## [Problem details]
In the records below, begin at the line that has "Log in (935, 2376)" and stop after the line that has "February 2024 (966, 949)"; quote those lines verbatim and nothing more.

[Records from a collection]
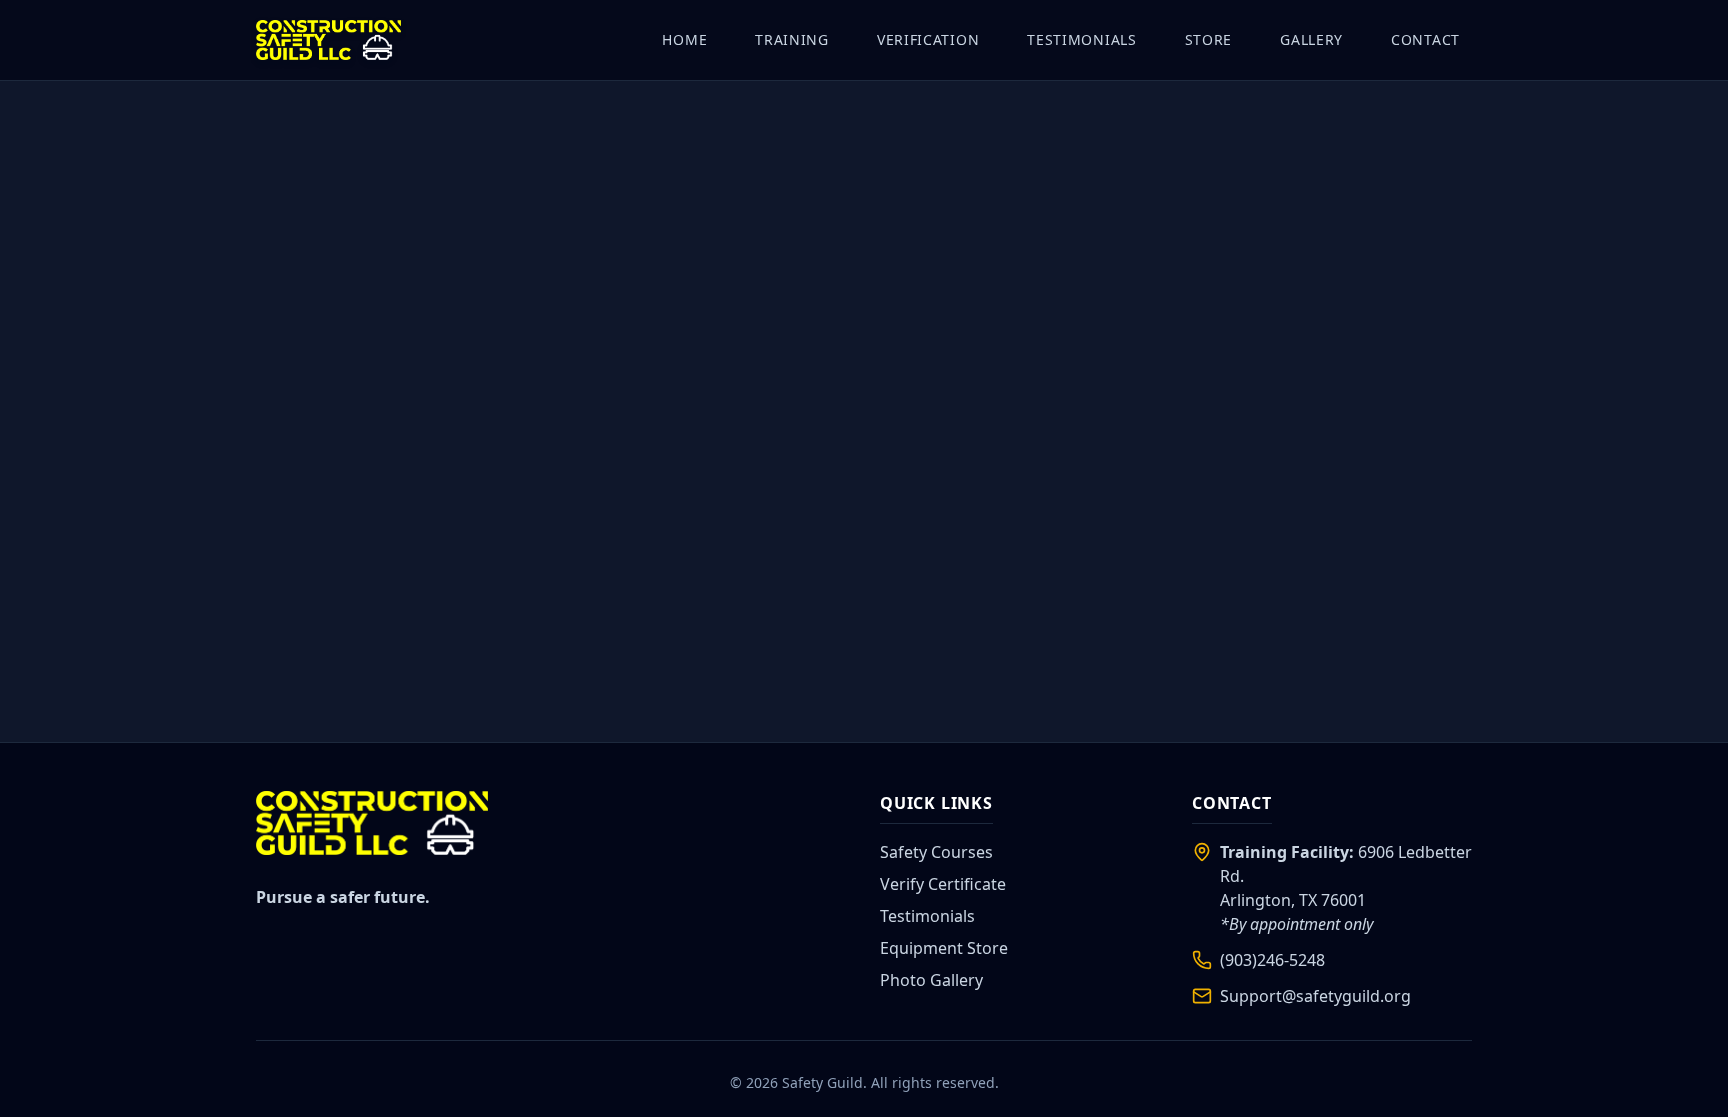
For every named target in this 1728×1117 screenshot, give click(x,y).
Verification (928, 39)
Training (792, 39)
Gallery (1311, 39)
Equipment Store (944, 948)
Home (684, 39)
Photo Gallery (931, 980)
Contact (1425, 39)
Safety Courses (936, 852)
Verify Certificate (943, 884)
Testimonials (1081, 39)
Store (1209, 39)
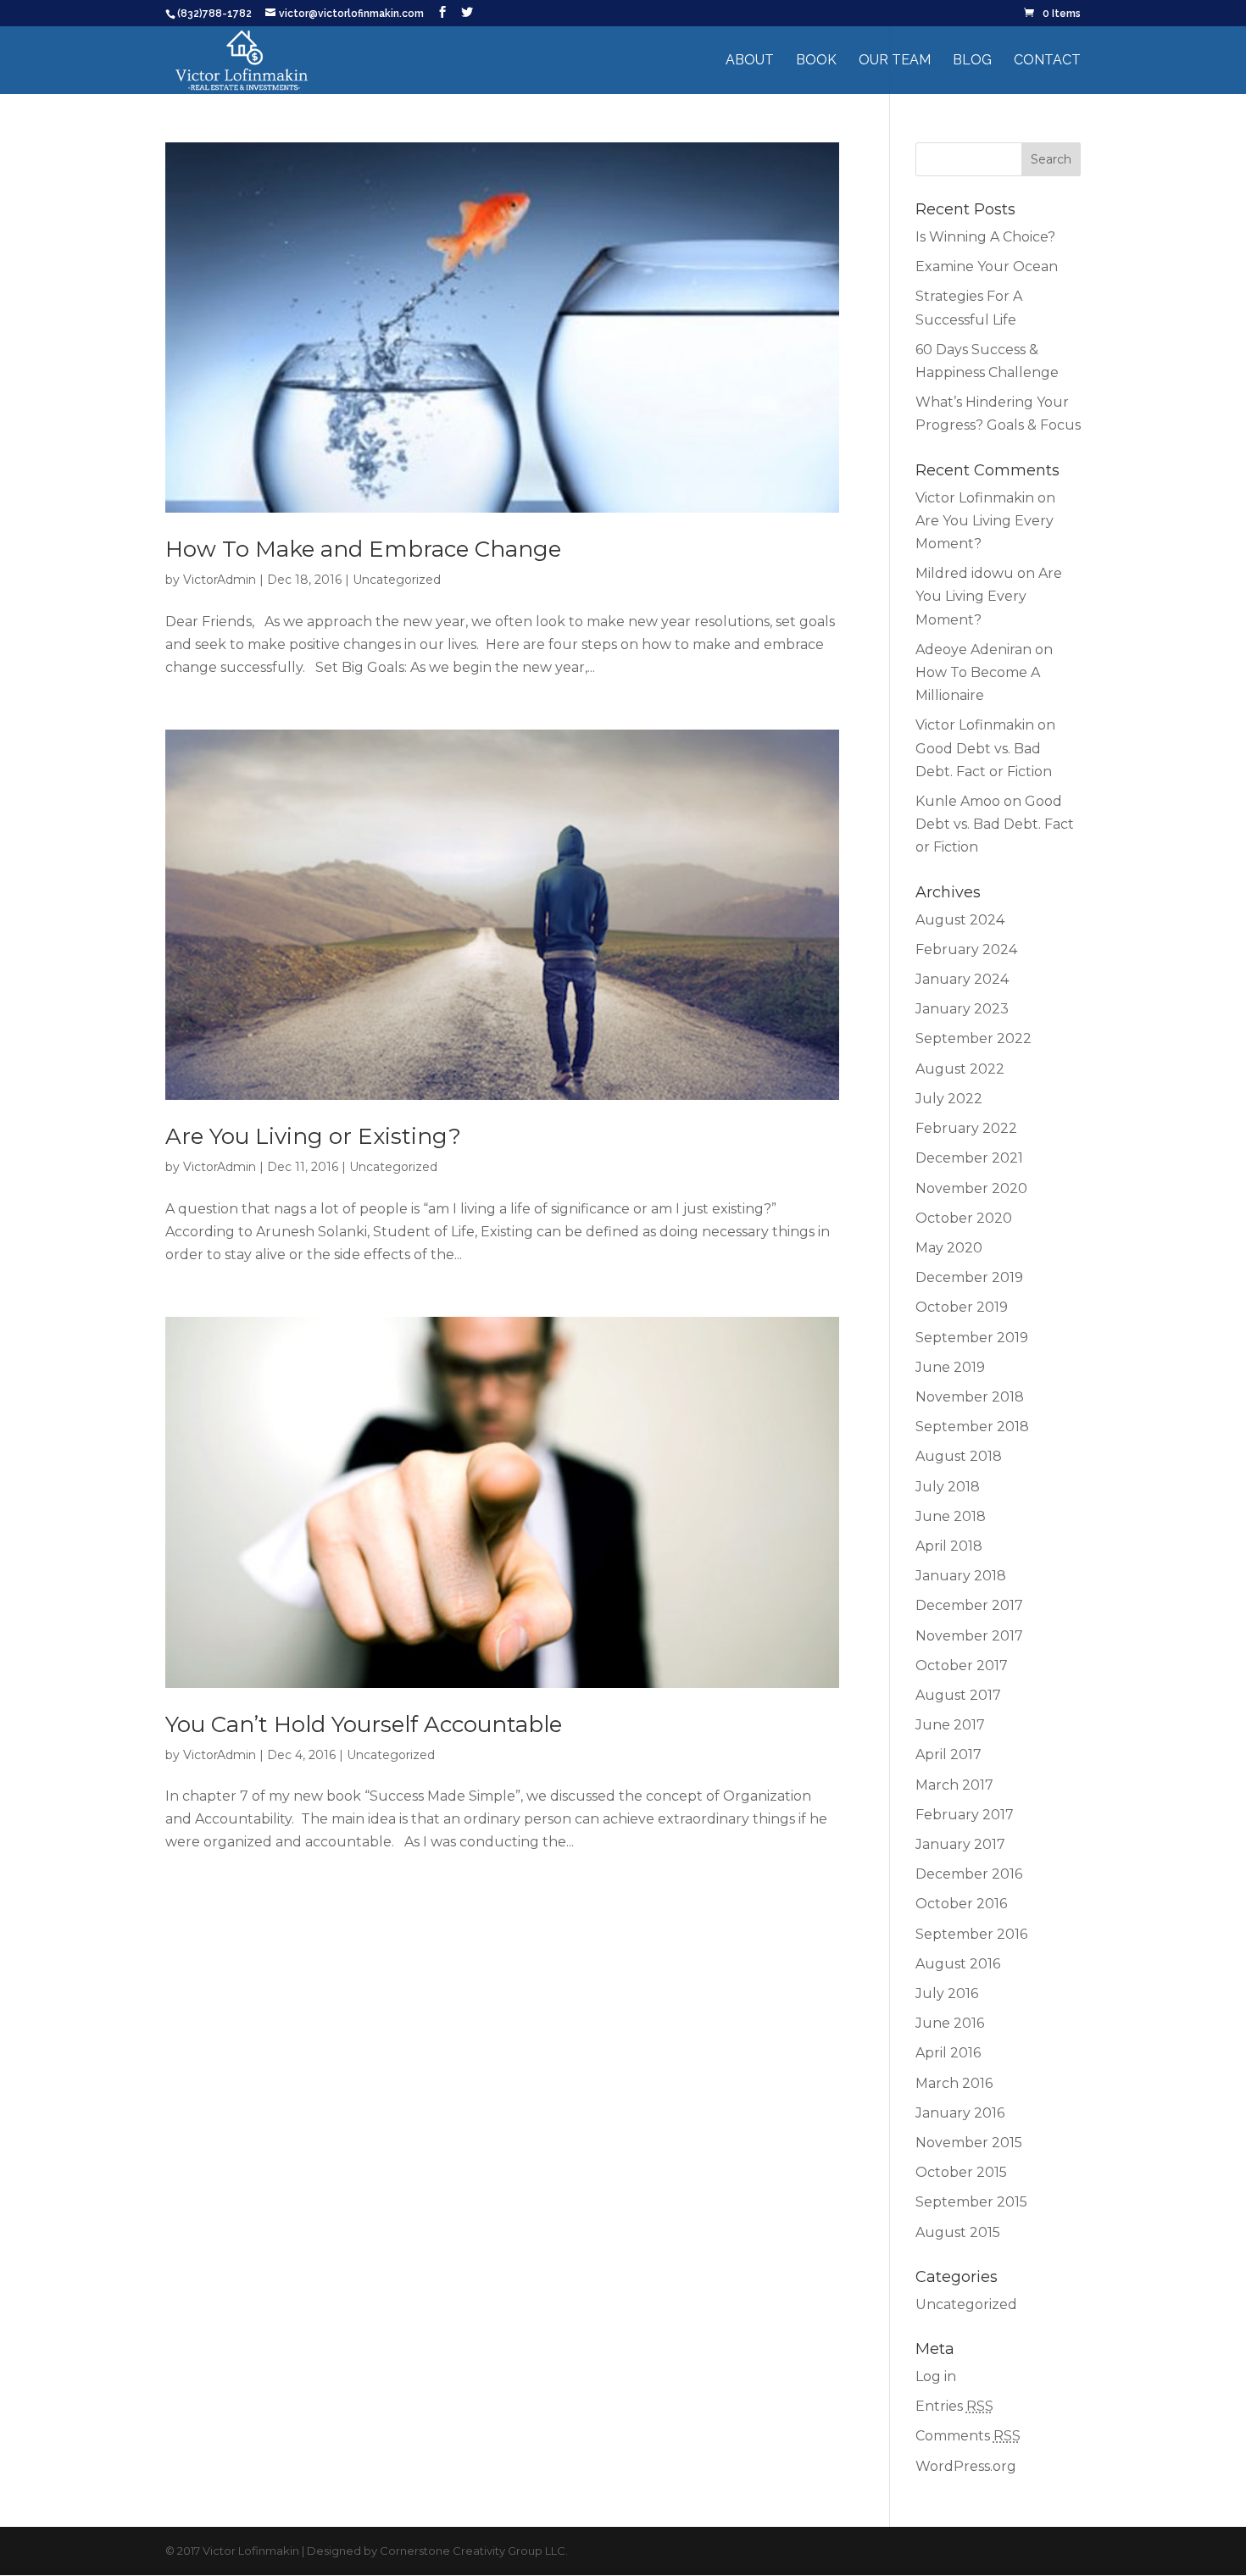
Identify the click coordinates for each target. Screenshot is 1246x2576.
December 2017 (969, 1605)
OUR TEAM (895, 61)
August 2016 (957, 1964)
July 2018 (947, 1487)
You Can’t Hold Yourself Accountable (363, 1724)
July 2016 (946, 1993)
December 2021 (969, 1158)
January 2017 (960, 1844)
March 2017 (954, 1785)
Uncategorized (397, 579)
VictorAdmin (219, 579)
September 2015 (971, 2202)
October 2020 (963, 1218)
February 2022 (966, 1128)
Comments (968, 2436)
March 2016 (954, 2083)
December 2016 (968, 1874)
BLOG (972, 61)
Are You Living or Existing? (313, 1136)
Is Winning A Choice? (985, 237)
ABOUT (750, 61)
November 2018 (969, 1397)
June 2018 (950, 1516)
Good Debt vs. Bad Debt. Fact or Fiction (994, 824)
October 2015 (961, 2172)
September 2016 (971, 1934)
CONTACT (1047, 61)
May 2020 (948, 1248)
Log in (935, 2376)
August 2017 (958, 1695)
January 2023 (962, 1009)
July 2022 (948, 1099)
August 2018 (958, 1456)
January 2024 (962, 979)
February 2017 (964, 1815)
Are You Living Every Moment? (988, 596)
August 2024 (959, 920)
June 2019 (950, 1367)
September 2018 (972, 1426)
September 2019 (971, 1338)
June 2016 (949, 2023)
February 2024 (966, 949)
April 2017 (948, 1754)
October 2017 (961, 1665)
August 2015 (957, 2232)
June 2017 (950, 1725)
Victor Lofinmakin (974, 498)
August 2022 (959, 1069)
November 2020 (971, 1188)
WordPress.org (965, 2466)
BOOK (816, 61)
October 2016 (961, 1904)
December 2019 (969, 1277)
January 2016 (959, 2113)
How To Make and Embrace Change (363, 549)
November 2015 (968, 2143)
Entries (954, 2406)
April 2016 (948, 2053)
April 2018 (948, 1546)
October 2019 (961, 1307)
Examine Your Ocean (986, 266)
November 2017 (969, 1636)
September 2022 (973, 1038)
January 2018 (960, 1576)
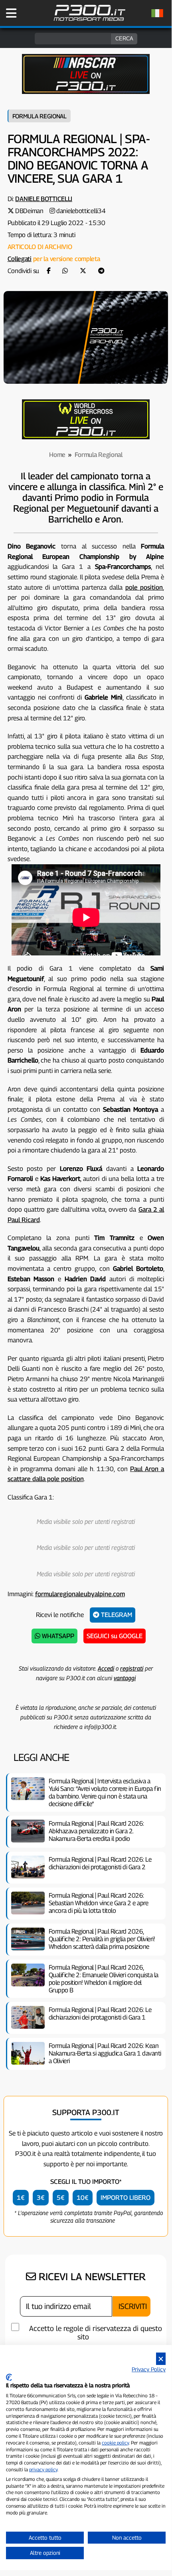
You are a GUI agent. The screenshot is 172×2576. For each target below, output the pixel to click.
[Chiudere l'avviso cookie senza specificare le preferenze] (161, 2359)
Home (57, 455)
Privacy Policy (149, 2369)
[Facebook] (49, 271)
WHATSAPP (57, 1636)
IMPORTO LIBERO (125, 2197)
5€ (61, 2197)
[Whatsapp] (65, 271)
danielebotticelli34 (80, 211)
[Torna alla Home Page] (89, 20)
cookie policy (115, 2443)
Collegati (20, 259)
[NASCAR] (86, 92)
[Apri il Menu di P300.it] (11, 13)
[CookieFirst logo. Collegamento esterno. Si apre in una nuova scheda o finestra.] (9, 2377)
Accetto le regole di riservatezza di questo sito (95, 2332)
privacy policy (43, 2469)
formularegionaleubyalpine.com (80, 1594)
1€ (21, 2197)
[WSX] (86, 437)
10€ (83, 2197)
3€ (41, 2197)
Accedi (106, 1668)
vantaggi (125, 1677)
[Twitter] (83, 271)
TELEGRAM (115, 1615)
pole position (144, 587)
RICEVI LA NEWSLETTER (91, 2277)
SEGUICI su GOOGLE (114, 1636)
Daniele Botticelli (43, 199)
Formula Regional (39, 116)
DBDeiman (29, 211)
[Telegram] (101, 271)
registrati (131, 1668)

## [Response]
Log in (935, 2376)
August 2017 (958, 1695)
January 2023 (962, 1009)
July 2022 (948, 1099)
August 2018 (958, 1456)
January 2024 (962, 979)
February 2017 (964, 1815)
Are You Living Every Moment? (988, 596)
August 2024 (959, 920)
June 2019 (950, 1367)
September 2018 (972, 1426)
September 2019 (971, 1338)
June 2016 (949, 2023)
February 2024 (966, 949)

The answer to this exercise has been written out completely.